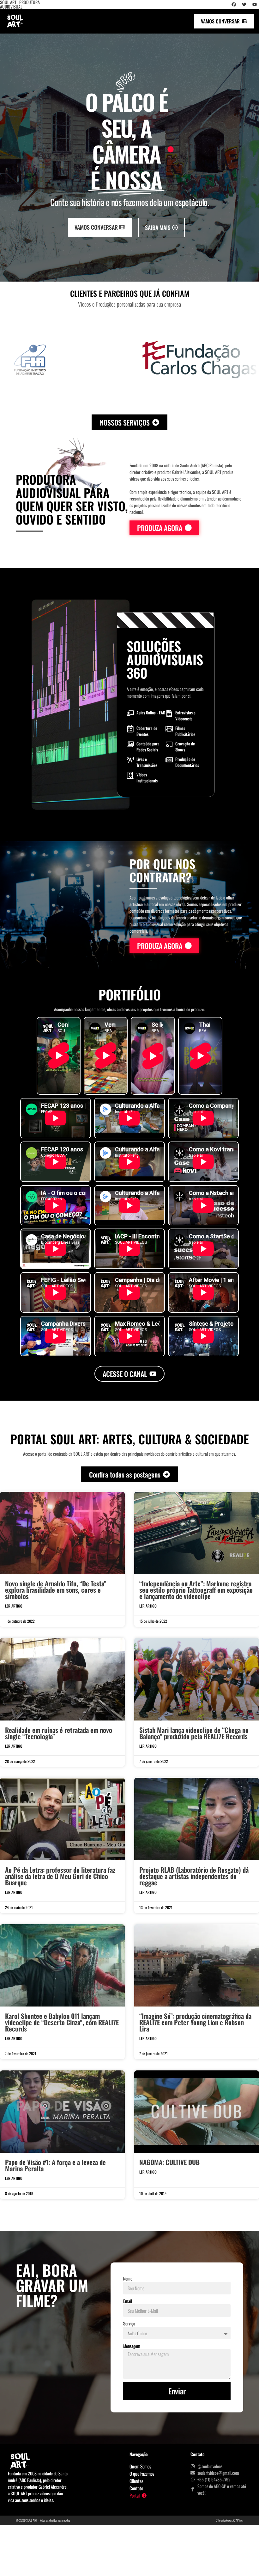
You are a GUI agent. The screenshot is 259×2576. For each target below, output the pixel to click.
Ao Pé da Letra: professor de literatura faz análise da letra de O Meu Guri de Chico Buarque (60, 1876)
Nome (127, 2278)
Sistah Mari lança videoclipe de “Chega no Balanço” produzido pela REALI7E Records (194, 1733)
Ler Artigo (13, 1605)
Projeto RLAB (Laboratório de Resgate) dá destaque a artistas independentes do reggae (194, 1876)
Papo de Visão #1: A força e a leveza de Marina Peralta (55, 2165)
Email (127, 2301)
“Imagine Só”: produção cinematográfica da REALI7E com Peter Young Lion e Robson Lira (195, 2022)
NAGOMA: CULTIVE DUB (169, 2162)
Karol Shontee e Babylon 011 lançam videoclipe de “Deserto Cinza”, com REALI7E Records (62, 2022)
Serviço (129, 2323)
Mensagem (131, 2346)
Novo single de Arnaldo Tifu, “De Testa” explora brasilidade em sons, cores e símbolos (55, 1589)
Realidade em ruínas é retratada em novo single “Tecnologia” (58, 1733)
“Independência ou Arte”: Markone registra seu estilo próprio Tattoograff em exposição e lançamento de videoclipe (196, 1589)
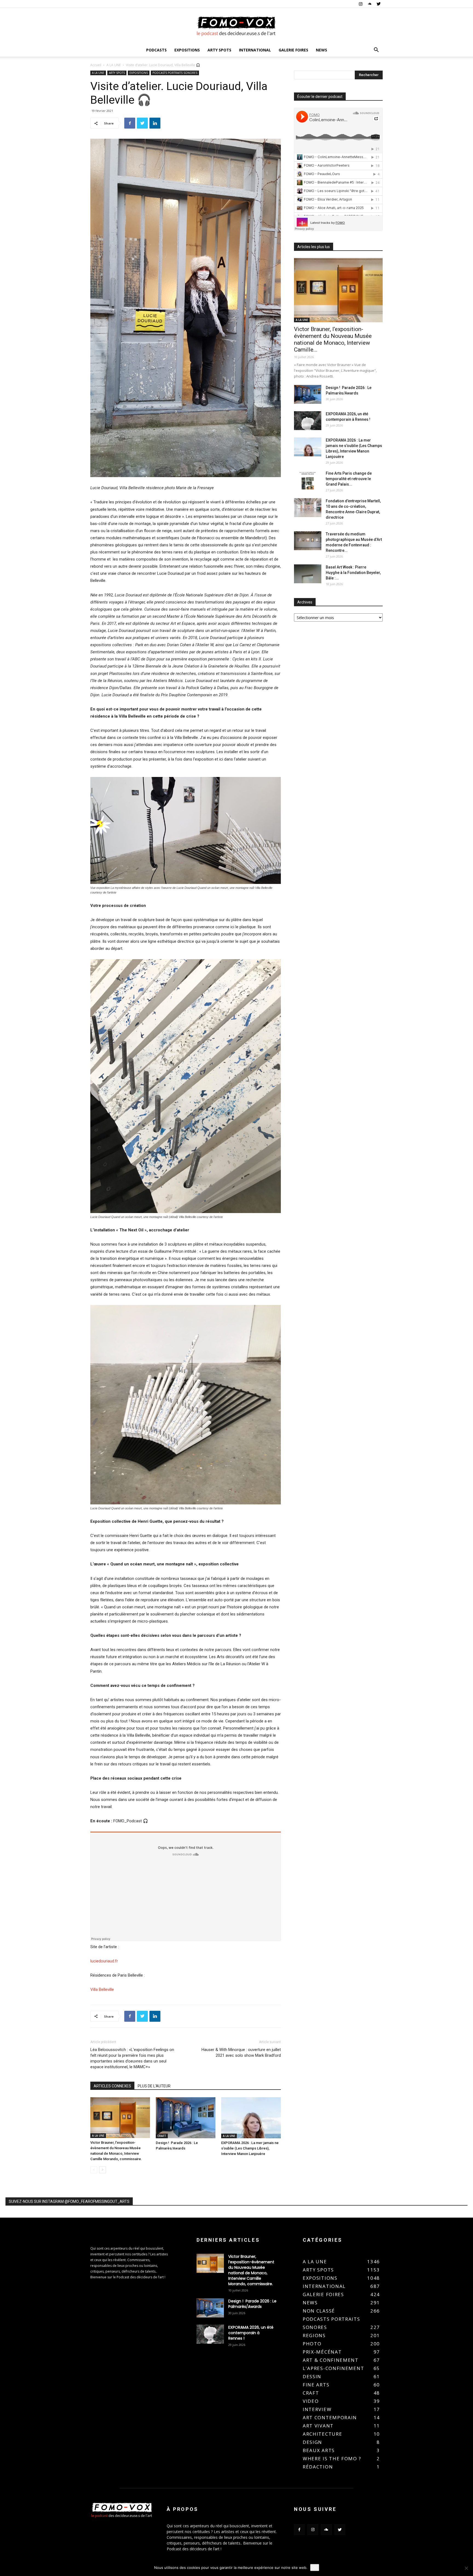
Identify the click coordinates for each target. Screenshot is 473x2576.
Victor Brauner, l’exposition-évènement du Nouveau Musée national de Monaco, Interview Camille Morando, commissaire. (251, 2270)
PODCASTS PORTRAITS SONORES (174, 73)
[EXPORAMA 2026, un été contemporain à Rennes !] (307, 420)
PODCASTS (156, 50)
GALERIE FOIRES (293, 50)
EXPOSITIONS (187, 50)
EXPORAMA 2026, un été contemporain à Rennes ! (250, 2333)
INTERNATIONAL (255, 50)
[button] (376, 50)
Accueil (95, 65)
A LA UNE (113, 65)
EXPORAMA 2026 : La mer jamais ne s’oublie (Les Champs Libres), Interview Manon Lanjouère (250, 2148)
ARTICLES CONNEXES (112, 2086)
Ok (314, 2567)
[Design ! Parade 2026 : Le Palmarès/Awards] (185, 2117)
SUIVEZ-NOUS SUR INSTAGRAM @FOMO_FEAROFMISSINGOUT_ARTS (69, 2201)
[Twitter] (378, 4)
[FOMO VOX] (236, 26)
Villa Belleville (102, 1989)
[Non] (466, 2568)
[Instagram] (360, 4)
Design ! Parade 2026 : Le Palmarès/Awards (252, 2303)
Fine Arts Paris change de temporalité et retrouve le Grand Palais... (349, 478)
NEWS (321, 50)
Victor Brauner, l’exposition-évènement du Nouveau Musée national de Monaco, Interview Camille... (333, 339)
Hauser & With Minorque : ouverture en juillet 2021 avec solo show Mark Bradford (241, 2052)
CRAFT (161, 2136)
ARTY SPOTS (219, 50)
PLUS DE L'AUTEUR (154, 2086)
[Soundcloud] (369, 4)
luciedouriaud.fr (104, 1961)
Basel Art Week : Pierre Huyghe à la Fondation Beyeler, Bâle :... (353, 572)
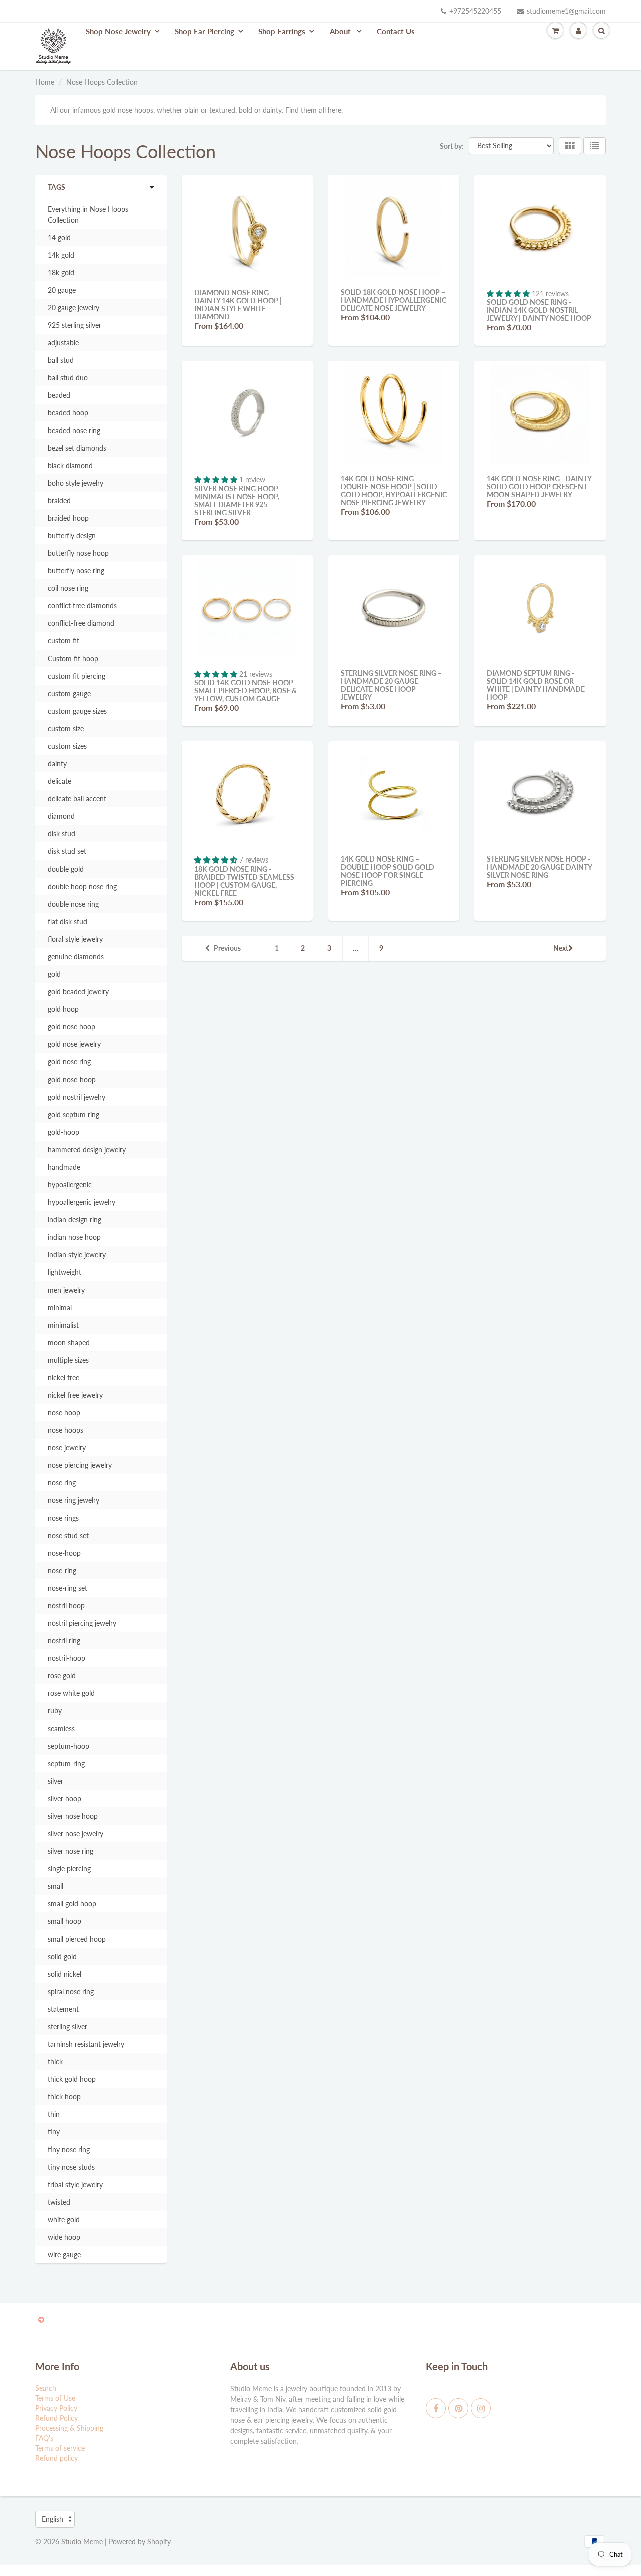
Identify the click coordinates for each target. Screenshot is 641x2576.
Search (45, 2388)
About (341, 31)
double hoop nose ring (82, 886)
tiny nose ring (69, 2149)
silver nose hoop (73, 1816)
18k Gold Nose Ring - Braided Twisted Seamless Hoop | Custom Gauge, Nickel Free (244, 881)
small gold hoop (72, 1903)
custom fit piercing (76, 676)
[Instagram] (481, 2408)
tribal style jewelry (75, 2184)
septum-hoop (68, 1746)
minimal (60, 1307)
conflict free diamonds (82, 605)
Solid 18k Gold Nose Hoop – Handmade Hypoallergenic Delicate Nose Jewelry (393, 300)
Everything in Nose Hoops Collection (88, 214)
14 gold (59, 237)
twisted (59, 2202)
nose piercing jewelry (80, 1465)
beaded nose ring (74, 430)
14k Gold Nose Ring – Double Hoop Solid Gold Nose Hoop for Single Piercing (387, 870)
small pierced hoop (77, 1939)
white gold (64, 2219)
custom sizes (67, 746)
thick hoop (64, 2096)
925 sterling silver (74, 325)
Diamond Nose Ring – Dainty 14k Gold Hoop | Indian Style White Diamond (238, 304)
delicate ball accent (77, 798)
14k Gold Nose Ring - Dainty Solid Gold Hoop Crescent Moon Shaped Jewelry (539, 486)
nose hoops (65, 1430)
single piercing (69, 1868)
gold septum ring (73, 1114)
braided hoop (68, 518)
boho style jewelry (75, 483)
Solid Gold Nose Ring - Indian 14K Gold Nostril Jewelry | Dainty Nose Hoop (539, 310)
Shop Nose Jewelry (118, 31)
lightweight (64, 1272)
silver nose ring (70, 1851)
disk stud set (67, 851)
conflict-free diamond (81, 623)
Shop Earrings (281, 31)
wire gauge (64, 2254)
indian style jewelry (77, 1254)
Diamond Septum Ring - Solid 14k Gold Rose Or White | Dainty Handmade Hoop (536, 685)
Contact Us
* * * * * * *
Task description — Transcribe the records above exactly, without images.

Answer space —
You are a GUI agent. The screenshot is 259×2576. For each target below, output the pixel to click.
Ao Pé da Letra: professor de literatura faz análise da letra de O Meu Guri de Chico Buarque (60, 1876)
Nome (127, 2278)
Sistah Mari lança videoclipe de “Chega no Balanço” produzido pela REALI7E Records (194, 1733)
Ler Artigo (13, 1605)
Projeto RLAB (Laboratório de Resgate) dá destaque a artistas independentes do reggae (194, 1876)
Papo de Visão #1: A força e a leveza de Marina Peralta (55, 2165)
Email (127, 2301)
“Imagine Só”: produção cinematográfica da REALI7E com Peter Young Lion e Robson Lira (195, 2022)
NAGOMA: CULTIVE DUB (169, 2162)
Karol Shontee e Babylon 011 lançam videoclipe de “Deserto Cinza”, com REALI7E Records (62, 2022)
Serviço (129, 2323)
Mensagem (131, 2346)
Novo single de Arnaldo Tifu, “De Testa” explora brasilidade em sons, cores e símbolos (55, 1589)
Realidade em ruínas é retratada em novo single “Tecnologia” (58, 1733)
“Independência ou Arte”: Markone registra seu estilo próprio Tattoograff em exposição e lançamento de videoclipe (196, 1589)
Identify the click coordinates for each target. Screenshot is 473x2576.
Victor Brauner, l’exposition-évènement du Nouveau Musée national de Monaco, Interview Camille Morando, commissaire. (251, 2270)
PODCASTS PORTRAITS SONORES (174, 73)
[EXPORAMA 2026, un été contemporain à Rennes !] (307, 420)
PODCASTS (156, 50)
GALERIE FOIRES (293, 50)
EXPOSITIONS (187, 50)
EXPORAMA 2026, un été contemporain à Rennes ! (250, 2333)
INTERNATIONAL (255, 50)
[button] (376, 50)
Accueil (95, 65)
A LA UNE (113, 65)
EXPORAMA 2026 : La mer jamais ne s’oublie (Les Champs Libres), Interview Manon Lanjouère (250, 2148)
ARTICLES CONNEXES (112, 2086)
Ok (314, 2567)
[Design ! Parade 2026 : Le Palmarès/Awards] (185, 2117)
SUIVEZ-NOUS SUR INSTAGRAM @FOMO_FEAROFMISSINGOUT_ARTS (69, 2201)
[Twitter] (378, 4)
[FOMO VOX] (236, 26)
Villa Belleville (102, 1989)
[Non] (466, 2568)
[Instagram] (360, 4)
Design ! Parade 2026 : Le Palmarès/Awards (252, 2303)
Fine Arts Paris change de temporalité et retrouve le Grand Palais... (349, 478)
NEWS (321, 50)
Victor Brauner, l’exposition-évènement du Nouveau Musée national de Monaco, Interview Camille... (333, 339)
Hauser & With Minorque : ouverture en juillet 2021 avec solo show Mark Bradford (241, 2052)
CRAFT (161, 2136)
ARTY SPOTS (219, 50)
PLUS DE L'AUTEUR (154, 2086)
[Soundcloud] (369, 4)
luciedouriaud.fr (104, 1961)
Basel Art Week : Pierre Huyghe à la Fondation Beyeler, Bâle :... (353, 572)
Identify the click coordinates for each target. Screenshot is 641x2576.
Search (45, 2388)
About (341, 31)
double hoop nose ring (82, 886)
tiny nose ring (69, 2149)
silver nose hoop (73, 1816)
18k Gold Nose Ring - Braided Twisted Seamless Hoop | Custom Gauge, Nickel Free (244, 881)
small gold hoop (72, 1903)
custom fit piercing (76, 676)
[Instagram] (481, 2408)
tribal style jewelry (75, 2184)
septum-hoop (68, 1746)
minimal (60, 1307)
conflict free diamonds (82, 605)
Solid 18k Gold Nose Hoop – Handmade Hypoallergenic Delicate Nose Jewelry (393, 300)
Everything in Nose Hoops Collection (88, 214)
14 gold (59, 237)
twisted (59, 2202)
nose piercing jewelry (80, 1465)
beaded nose ring (74, 430)
14k Gold Nose Ring – Double Hoop Solid Gold Nose Hoop for Single Piercing (387, 870)
small pierced hoop (77, 1939)
white gold (64, 2219)
custom sizes (67, 746)
thick hoop (64, 2096)
925 sterling silver (74, 325)
Diamond Nose Ring – Dainty 14k Gold Hoop | Indian Style White Diamond (238, 304)
delicate ball accent (77, 798)
14k Gold Nose Ring - Dainty Solid Gold Hoop Crescent Moon Shaped Jewelry (539, 486)
nose hoops (65, 1430)
single piercing (69, 1868)
gold septum ring (73, 1114)
braided hoop (68, 518)
boho style jewelry (75, 483)
Solid Gold Nose Ring - Indian 14K Gold Nostril Jewelry | Dainty Nose Hoop (539, 310)
Shop Nose Jewelry (118, 31)
lightweight (64, 1272)
silver nose ring (70, 1851)
disk stud set (67, 851)
conflict-free diamond (81, 623)
Shop Earrings (281, 31)
wire gauge (64, 2254)
indian style jewelry (77, 1254)
Diamond Septum Ring - Solid 14k Gold Rose Or White | Dainty Handmade Hoop (536, 685)
Contact Us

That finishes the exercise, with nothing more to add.